### TEXT SHOWN
Ramsey v. United Mine Workers

*304Mr. Justice White

delivered the opinion of the Court.

Petitioners, coal mine operators in southeastern Tennessee, were plaintiffs in the trial court, where their complaint accused respondent United Mine Workers of America of violating the Sherman Act by conspiring with various coal producers to drive petitioners out of business. The major thrust of the claim was that the Union had expressly or impliedly agreed with the major producers to impose the provisions of the National Bituminous Coal Wage Agreement (NBCWA), first executed by the Union and certain companies in 1950, on all coal mine operators, knowing that small and nonmechanized operators would be unable to meet the contract’s terms. The purpose of this alleged conspiracy was to eliminate the marginal operators, control production, and reserve the market for larger concerns. The claim of express agreement rested on the so-called Protective Wage Clause (PWC) added to the NBCWA by amendment in 1958. The PWC, after reciting that the parties agreed that coal mines “shall be so operated as not to debase or lower the standards of wages, hours, safety requirements and other conditions of work, established by this contract,” provided as follows:

“During the period of this Contract, the United Mine Workers of America will not enter into, be a party to, nor will it permit any agreement or understanding covering any wages, hours or other conditions of work applicable to employees covered by this Contract on any basis other than those specified in this Contract or any applicable District Contract. The United Mine Workers of America will diligently perform and enforce without discrimination or favor the conditions of this paragraph and all other terms and conditions of this Contract and will use and *305exercise its continuing best efforts to obtain full compliance therewith by each and all the parties signatory thereto.” 1

Petitioners in any event claimed that a conspiratorial arrangement between the Union and the major operators could be implied from the PWC, the course of negotiations between the Union and those operators from 1950 forward,2 and the ensuing organizational and strike activity against petitioners and other southeastern Tennessee operators aimed at securing agreement to and compliance with the National Agreement as amended from time to time, as well as from the Union’s purchase of a controlling interest in West Kentucky Coal Co. and the latter’s allegedly predatory pricing in the TVA coal market.

### SUPPLIED INFORMATION
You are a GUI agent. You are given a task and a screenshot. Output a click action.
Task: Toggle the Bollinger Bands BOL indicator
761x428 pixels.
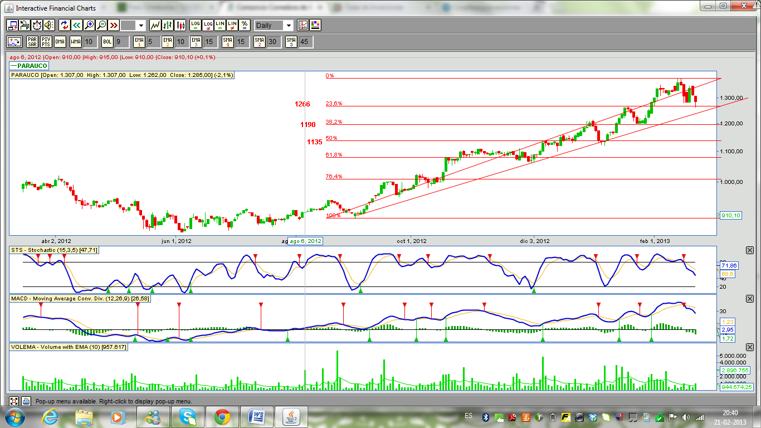[107, 42]
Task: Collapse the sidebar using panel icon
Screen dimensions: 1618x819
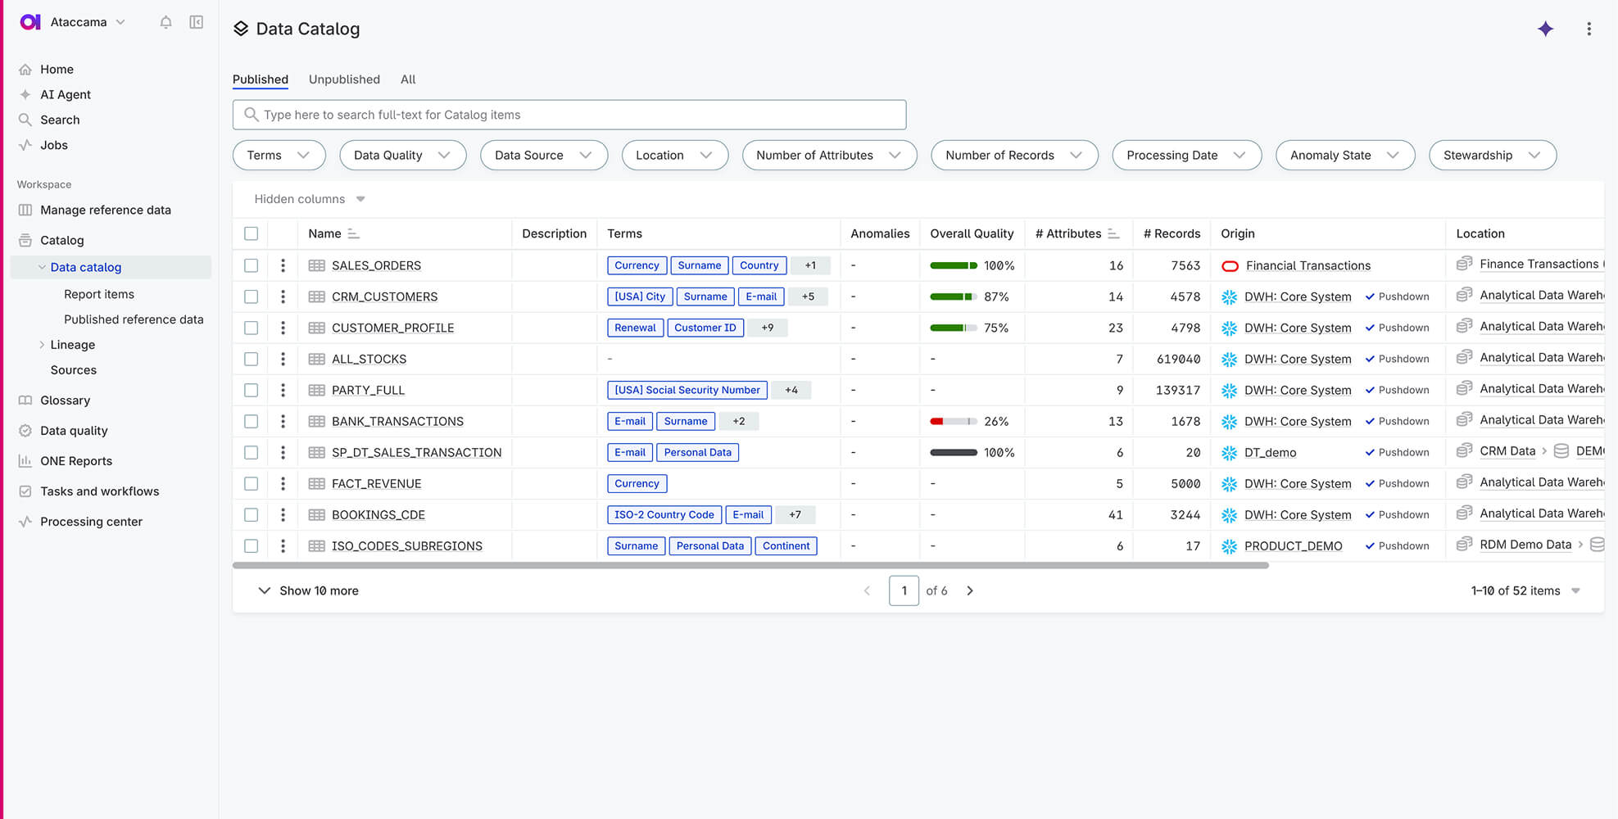Action: 197,22

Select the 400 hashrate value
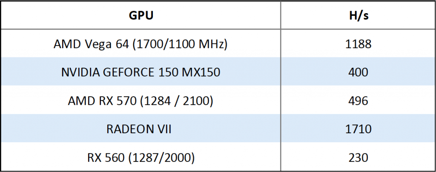tap(358, 72)
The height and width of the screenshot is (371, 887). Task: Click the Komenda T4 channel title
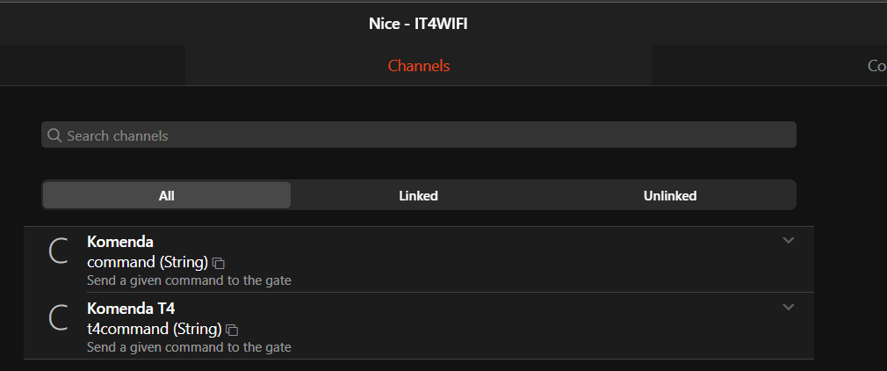(x=131, y=308)
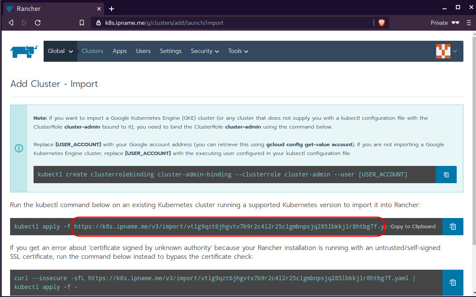The height and width of the screenshot is (297, 476).
Task: Open the user avatar menu
Action: [447, 51]
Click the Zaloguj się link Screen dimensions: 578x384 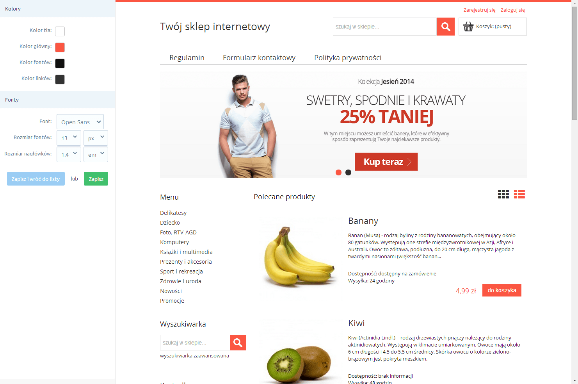coord(512,10)
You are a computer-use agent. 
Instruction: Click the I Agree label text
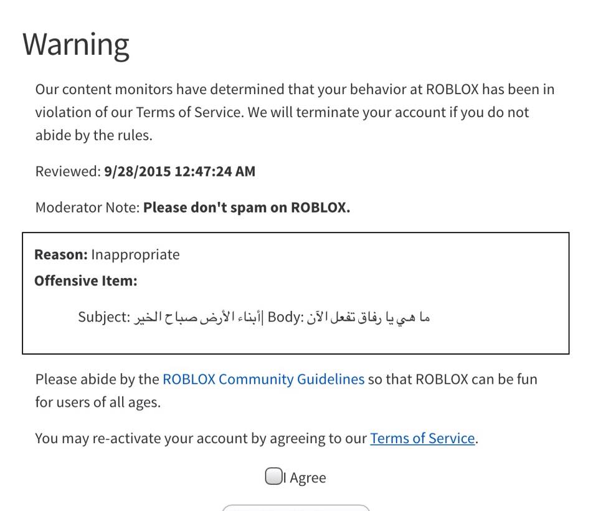point(305,477)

### REQUIREMENT 1
Please sum up the court opinion excerpt above in two sentences.
### REQUIREMENT 2
According to the court opinion excerpt, in what year was the Protective Wage Clause added to the National Bituminous Coal Wage Agreement?

### REPLY 1
Coal mine operators in southeastern Tennessee sued the United Mine Workers of America under the Sherman Act, claiming the Union conspired with major coal producers to impose the National Bituminous Coal Wage Agreement on all operators, knowing small and nonmechanized operators could not meet its terms, in order to eliminate marginal operators, control production, and reserve the market for larger concerns. The claim of express agreement rested on the Protective Wage Clause added in 1958, and the operators argued that an implied conspiracy could be drawn from that clause, from the negotiations since 1950, from organizing and strike activity against them, and from the Union's purchase of a controlling interest in West Kentucky Coal Co. and that company's allegedly predatory pricing in the TVA coal market.

### REPLY 2
1958, by amendment.